抜粋本文:

後藤内科医院、リウマチ科、内科

シェーグレン症候群の最新治療

シェーグレン症候群の最新治療

 シェーグレン症候群の治療法に関する最新の報告をまとめてみた。ただし、いずれの治療法も研究段階のものである。

 

有効性が示された治療法

イスカリマブ(iscalimab:抗CD40モノクローナル抗体)


 シェーグレン症候群におけるCD40-CD154(CD40L)を介した抗原提示細胞-T細胞の相互作用は、リンパ球の異常な活性化に寄与し、唾液腺や涙腺などに炎症を引き起こす。そこで、シェーグレン症候群の患者を対象に、新規抗CD40モノクローナル抗体であるイスカリマブの安全性と有効性を検証した。

 


 患者背景
 コホート1:0、2、4、および8週目にイスカリマブ(3 mg/kg)皮下注またはプラセボ投与群
 コホート2:0、2、4、および8週目にイスカリマブ(10 mg/kg)静注またはプラセボ投与群

 有害事象はイスカリマブ治療群とプラセボ群の間で類似しており、有害事象はコホート1のすべての患者で発生し、コホート2ではイスカリマブ群とプラセボ群のそれぞれ52%と64%で発生した。

 イスカリマブ静注治療群では、プラセボ群と比較して、ESSDAIスコアの平均5.21ポイントの有意な減少が見られた。イスカリマブ皮下注治療群とプラセボ群の間でESSDAIスコアに有意差はなかった。

 イスカリマブ静注治療群では、未刺激時唾液分泌量、刺激時唾液分泌量、シルマーテストにおいて、プラセボ群と比較して改善が観察された。 12週目の未刺激時唾液分泌量のプラセボに対する平均増加は0.04mL/分で、刺激時唾液分泌量では0.16mL/分で、シルマーテストでは、左眼で8.06mm、右眼で9.07mmであった。12週目のイスカリマブを4回静脈内投与した後、抗SSA52 IgGのベースラインからのわずかな減少が観察されたが、プラセボ群の患者でも同様の減少が観察された。12週治療後の抗SSA60および抗SSB IgGの血清比率のベースラインからの減少はプラセボと比較してより顕著だったが、それらは有意ではなかった。

 

イアナルマブ(ianalumab:抗BAFFモノクローナル抗体)

作業項目 A: シェーグレン症候群の治療の本文から、「シェーグレン症候群におけるC」から「れ52%と64%で発生した。」までを、両端の語句も含めてそのまま抜き出すこと。
作業項目 B: シェーグレン症候群の最新治療についての本文を、最後に示された行の後から書き継ぐこと。
記録はこの作業には関わらない。

[収集データ項目]
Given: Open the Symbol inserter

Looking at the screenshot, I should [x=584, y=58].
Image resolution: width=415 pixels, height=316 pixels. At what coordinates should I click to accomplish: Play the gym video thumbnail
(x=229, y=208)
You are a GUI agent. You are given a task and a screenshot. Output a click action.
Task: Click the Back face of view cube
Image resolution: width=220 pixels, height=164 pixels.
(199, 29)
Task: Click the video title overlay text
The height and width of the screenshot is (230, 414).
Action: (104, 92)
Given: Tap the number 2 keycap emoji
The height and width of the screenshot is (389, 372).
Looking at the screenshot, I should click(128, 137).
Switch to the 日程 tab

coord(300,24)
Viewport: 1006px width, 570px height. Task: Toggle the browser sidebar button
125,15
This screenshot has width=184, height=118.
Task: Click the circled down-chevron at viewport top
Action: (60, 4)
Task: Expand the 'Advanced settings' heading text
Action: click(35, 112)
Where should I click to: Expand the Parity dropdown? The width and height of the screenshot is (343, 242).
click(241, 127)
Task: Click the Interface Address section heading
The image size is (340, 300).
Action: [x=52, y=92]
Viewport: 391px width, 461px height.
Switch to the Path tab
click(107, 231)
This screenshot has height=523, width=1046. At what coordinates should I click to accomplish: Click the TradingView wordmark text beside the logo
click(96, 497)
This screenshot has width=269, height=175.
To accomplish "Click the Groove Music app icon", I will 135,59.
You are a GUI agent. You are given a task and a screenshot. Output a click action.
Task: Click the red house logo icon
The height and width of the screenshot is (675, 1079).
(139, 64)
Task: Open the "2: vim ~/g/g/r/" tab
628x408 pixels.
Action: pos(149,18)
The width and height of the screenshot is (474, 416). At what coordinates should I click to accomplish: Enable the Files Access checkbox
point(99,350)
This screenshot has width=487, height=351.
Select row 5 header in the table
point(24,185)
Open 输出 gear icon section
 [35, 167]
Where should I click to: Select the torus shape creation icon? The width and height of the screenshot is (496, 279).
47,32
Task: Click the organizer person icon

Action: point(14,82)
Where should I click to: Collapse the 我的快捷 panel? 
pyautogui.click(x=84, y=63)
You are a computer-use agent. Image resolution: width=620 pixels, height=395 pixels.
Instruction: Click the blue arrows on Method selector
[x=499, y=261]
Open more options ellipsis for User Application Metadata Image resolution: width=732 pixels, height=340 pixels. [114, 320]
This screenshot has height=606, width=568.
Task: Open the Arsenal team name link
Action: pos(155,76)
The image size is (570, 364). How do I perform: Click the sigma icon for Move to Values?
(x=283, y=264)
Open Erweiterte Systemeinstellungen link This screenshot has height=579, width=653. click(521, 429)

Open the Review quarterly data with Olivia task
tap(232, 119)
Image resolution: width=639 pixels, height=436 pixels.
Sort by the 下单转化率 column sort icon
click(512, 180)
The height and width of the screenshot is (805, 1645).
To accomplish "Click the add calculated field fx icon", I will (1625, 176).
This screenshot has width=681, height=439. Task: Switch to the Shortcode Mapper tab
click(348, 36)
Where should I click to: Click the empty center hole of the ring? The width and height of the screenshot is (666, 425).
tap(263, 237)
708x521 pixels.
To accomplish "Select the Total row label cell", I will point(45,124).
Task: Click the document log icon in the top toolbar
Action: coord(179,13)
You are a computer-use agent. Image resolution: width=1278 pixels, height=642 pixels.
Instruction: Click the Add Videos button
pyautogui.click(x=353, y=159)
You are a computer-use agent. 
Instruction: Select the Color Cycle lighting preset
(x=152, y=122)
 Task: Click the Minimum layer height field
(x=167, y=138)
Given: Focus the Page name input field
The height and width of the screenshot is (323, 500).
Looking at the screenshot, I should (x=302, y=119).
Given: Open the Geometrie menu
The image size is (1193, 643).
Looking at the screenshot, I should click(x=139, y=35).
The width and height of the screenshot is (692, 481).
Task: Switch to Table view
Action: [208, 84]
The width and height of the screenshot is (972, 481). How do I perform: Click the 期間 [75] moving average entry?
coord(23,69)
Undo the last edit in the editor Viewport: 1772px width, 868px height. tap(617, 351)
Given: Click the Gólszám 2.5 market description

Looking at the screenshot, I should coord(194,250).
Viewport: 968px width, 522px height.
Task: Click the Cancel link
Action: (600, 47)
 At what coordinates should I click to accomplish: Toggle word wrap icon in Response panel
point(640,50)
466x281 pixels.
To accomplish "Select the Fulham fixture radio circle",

解答例 A:
シェーグレン症候群におけるCD40-CD154(CD40L)を介した抗原提示細胞-T細胞の相互作用は、リンパ球の異常な活性化に寄与し、唾液腺や涙腺などに炎症を引き起こす。そこで、シェーグレン症候群の患者を対象に、新規抗CD40モノクローナル抗体であるイスカリマブの安全性と有効性を検証した。

 


 患者背景
 コホート1:0、2、4、および8週目にイスカリマブ(3 mg/kg)皮下注またはプラセボ投与群
 コホート2:0、2、4、および8週目にイスカリマブ(10 mg/kg)静注またはプラセボ投与群

 有害事象はイスカリマブ治療群とプラセボ群の間で類似しており、有害事象はコホート1のすべての患者で発生し、コホート2ではイスカリマブ群とプラセボ群のそれぞれ52%と64%で発生した。

解答例 B:
Treatment of primary Sjogren's syndrome with ianalumab (VAY736) targeting B cells by BAFF receptor blockade coupled with enhanced, antibody-dependent cellular cytotoxicity

 

Ann Rheum Dis. 2019 May;78(5):641-647.doi: 10.1136/annrheumdis-2018-214720. Epub 2019 Mar 2.
 シェーグレン症候群患者を対象に、B cell activating factor receptor-blocking, monoclonal antibody(B細胞活性化因子受容体遮断モノクローナル抗体)であるイアナルマブ(VAY736)の有効性と安全性を評価する第2相単一施設での二重盲検プラセボ対照試験の結果、イアナルマブ投与でもESSDAIスコアの改善が認められた。

 

方法:ESSDAI> 6のシェーグレン症候群の患者に、3 mg/kg、10 mg/kgのイアナルマブ、またはプラセボを1回点滴した。6、12、24週目に、ESSDAI、EULARシェーグレン症候群患者報告指数(ESSPRI)、唾液流量、眼球染色スコア、医師の全体的な評価、患者の疲労感と一般的な生活の質に関する評価を調査した。

 

結果:イアナルマブ1回投与により、プラセボ治療と比較して、ESSDAI、ESSPRI、医師の全体的な評価、患者の疲労感と一般的な生活の質に関する評価の改善が認められた。 いずれかの用量でもイアナルマブの単回注入後に、持続期間の急速かつ深刻なB細胞の枯渇が起こったが、試験終了時にはベースラインレベルに戻った。副作用としては、イアナルマブ投与から24時間以内の軽度から中等度の注射部位反応がみられた。

 

レフルノミドとヒドロキシクロロキンの併用


 レフルノミド20mgとヒドロキシクロロキン400mgを毎日またはプラセボを24週間投与後の安全性と有効性を検証した。

 プラセボ群と比較し、レフルノミド-ヒドロキシクロロキン群では有意なESSDAIスコアの減少を認めた。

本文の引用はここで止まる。